*SHORT TASK:* Can you give every one of the records below as a numbered list, leaving out the blank lines?

*LISTING:*
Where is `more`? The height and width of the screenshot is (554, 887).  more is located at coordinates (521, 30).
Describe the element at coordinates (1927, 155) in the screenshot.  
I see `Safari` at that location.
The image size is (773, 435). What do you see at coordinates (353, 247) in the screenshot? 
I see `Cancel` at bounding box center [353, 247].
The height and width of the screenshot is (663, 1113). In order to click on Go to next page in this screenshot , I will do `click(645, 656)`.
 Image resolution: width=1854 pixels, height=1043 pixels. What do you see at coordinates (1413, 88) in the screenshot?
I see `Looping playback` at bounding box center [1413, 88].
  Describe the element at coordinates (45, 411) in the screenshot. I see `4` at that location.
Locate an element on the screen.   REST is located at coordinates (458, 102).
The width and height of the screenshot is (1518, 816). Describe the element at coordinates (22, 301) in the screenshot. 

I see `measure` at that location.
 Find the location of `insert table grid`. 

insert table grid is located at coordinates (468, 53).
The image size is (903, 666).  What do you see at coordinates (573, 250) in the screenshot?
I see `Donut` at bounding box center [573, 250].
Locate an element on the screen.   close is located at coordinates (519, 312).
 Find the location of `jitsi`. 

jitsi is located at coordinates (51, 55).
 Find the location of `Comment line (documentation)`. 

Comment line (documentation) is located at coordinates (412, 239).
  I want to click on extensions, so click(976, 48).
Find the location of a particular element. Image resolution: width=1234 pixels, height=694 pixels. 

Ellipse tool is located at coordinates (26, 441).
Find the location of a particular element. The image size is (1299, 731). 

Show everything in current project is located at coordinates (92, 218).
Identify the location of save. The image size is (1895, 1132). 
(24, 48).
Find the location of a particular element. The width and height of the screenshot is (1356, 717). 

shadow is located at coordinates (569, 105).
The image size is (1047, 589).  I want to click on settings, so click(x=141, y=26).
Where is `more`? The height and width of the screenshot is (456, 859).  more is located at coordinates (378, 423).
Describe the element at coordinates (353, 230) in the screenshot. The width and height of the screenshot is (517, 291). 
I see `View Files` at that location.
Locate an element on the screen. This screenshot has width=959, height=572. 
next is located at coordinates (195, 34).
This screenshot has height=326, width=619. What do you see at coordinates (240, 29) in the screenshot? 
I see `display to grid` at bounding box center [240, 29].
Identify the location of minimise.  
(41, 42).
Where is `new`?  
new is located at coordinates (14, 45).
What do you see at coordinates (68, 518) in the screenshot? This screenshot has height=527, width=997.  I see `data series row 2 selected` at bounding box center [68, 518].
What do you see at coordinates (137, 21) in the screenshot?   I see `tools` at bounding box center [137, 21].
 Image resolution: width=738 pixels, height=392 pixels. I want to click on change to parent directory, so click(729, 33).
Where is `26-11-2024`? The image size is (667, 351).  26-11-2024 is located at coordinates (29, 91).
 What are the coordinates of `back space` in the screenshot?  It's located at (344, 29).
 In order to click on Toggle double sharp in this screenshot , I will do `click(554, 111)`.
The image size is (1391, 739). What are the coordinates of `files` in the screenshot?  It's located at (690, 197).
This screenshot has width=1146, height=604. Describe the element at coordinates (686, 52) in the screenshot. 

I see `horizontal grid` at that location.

*CORRECT RESPONSE:*
1. Where is `more`? The height and width of the screenshot is (554, 887).  more is located at coordinates (521, 30).
2. Describe the element at coordinates (1927, 155) in the screenshot.  
3. I see `Safari` at that location.
4. The image size is (773, 435). What do you see at coordinates (353, 247) in the screenshot? 
5. I see `Cancel` at bounding box center [353, 247].
6. The height and width of the screenshot is (663, 1113). In order to click on Go to next page in this screenshot , I will do `click(645, 656)`.
7.  Image resolution: width=1854 pixels, height=1043 pixels. What do you see at coordinates (1413, 88) in the screenshot?
8. I see `Looping playback` at bounding box center [1413, 88].
9.   Describe the element at coordinates (45, 411) in the screenshot. I see `4` at that location.
10. Locate an element on the screen.   REST is located at coordinates (458, 102).
11. The width and height of the screenshot is (1518, 816). Describe the element at coordinates (22, 301) in the screenshot. 
12. I see `measure` at that location.
13.  Find the location of `insert table grid`. 
14. insert table grid is located at coordinates (468, 53).
15. The image size is (903, 666).  What do you see at coordinates (573, 250) in the screenshot?
16. I see `Donut` at bounding box center [573, 250].
17. Locate an element on the screen.   close is located at coordinates (519, 312).
18.  Find the location of `jitsi`. 
19. jitsi is located at coordinates (51, 55).
20.  Find the location of `Comment line (documentation)`. 
21. Comment line (documentation) is located at coordinates (412, 239).
22.   I want to click on extensions, so click(976, 48).
23. Find the location of a particular element. Image resolution: width=1234 pixels, height=694 pixels. 
24. Ellipse tool is located at coordinates (26, 441).
25. Find the location of a particular element. The image size is (1299, 731). 
26. Show everything in current project is located at coordinates (92, 218).
27. Identify the location of save. The image size is (1895, 1132). 
28. (24, 48).
29. Find the location of a particular element. The width and height of the screenshot is (1356, 717). 
30. shadow is located at coordinates (569, 105).
31. The image size is (1047, 589).  I want to click on settings, so click(x=141, y=26).
32. Where is `more`? The height and width of the screenshot is (456, 859).  more is located at coordinates (378, 423).
33. Describe the element at coordinates (353, 230) in the screenshot. The width and height of the screenshot is (517, 291). 
34. I see `View Files` at that location.
35. Locate an element on the screen. This screenshot has width=959, height=572. 
36. next is located at coordinates (195, 34).
37. This screenshot has height=326, width=619. What do you see at coordinates (240, 29) in the screenshot? 
38. I see `display to grid` at bounding box center [240, 29].
39. Identify the location of minimise.  
40. (41, 42).
41. Where is `new`?  
42. new is located at coordinates (14, 45).
43. What do you see at coordinates (68, 518) in the screenshot? This screenshot has height=527, width=997.  I see `data series row 2 selected` at bounding box center [68, 518].
44. What do you see at coordinates (137, 21) in the screenshot?   I see `tools` at bounding box center [137, 21].
45.  Image resolution: width=738 pixels, height=392 pixels. I want to click on change to parent directory, so click(729, 33).
46. Where is `26-11-2024`? The image size is (667, 351).  26-11-2024 is located at coordinates (29, 91).
47.  What are the coordinates of `back space` in the screenshot?  It's located at (344, 29).
48.  In order to click on Toggle double sharp in this screenshot , I will do `click(554, 111)`.
49. The image size is (1391, 739). What are the coordinates of `files` in the screenshot?  It's located at (690, 197).
50. This screenshot has width=1146, height=604. Describe the element at coordinates (686, 52) in the screenshot. 
51. I see `horizontal grid` at that location.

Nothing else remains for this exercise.